How to complete this task —
Each line containing the string "will" should be copied out of the entries.
------ Source material ------
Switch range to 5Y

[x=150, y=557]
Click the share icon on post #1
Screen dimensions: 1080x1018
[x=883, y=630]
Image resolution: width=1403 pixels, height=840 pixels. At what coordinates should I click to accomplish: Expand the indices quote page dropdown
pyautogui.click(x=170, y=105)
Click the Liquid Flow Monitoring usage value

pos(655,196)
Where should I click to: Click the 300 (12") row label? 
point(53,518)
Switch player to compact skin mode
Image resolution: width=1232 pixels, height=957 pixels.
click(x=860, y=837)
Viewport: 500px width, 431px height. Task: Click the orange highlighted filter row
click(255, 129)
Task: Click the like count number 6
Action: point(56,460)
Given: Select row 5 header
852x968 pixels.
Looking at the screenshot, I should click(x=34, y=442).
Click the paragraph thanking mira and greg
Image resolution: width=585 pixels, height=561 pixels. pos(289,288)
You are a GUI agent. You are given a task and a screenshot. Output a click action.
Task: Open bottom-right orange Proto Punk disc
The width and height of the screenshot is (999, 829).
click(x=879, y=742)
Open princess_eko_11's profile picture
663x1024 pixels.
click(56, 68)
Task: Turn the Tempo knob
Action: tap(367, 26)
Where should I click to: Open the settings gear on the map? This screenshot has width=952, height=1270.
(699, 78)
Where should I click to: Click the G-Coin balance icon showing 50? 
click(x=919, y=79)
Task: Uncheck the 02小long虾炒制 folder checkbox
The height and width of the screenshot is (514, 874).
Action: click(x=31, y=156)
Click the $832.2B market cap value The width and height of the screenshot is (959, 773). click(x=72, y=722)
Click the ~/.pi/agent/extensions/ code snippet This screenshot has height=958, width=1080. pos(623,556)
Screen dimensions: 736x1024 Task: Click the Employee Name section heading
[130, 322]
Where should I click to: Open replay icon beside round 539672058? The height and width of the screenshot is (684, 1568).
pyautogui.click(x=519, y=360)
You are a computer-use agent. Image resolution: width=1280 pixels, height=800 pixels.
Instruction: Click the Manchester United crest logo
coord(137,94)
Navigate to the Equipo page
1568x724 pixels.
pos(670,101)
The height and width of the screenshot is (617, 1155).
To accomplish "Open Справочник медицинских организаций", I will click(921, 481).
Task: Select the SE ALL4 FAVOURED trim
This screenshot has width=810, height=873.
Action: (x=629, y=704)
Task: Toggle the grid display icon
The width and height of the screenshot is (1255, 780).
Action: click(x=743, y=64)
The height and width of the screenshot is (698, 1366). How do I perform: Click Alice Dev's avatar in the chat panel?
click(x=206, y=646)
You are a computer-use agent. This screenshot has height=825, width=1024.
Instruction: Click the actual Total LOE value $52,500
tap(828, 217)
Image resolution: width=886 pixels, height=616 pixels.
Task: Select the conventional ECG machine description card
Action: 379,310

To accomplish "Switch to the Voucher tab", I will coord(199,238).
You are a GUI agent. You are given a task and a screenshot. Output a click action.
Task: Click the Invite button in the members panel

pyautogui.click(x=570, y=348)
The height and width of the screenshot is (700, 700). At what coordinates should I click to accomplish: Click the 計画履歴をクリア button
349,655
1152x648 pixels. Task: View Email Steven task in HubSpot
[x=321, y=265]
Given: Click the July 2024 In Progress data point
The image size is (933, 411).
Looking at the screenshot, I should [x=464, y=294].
------
Answer to the problem —
To accomplish "Open Справочник медицинских организаций", I will click(921, 481).
To accomplish "Switch to the Voucher tab", I will coord(199,238).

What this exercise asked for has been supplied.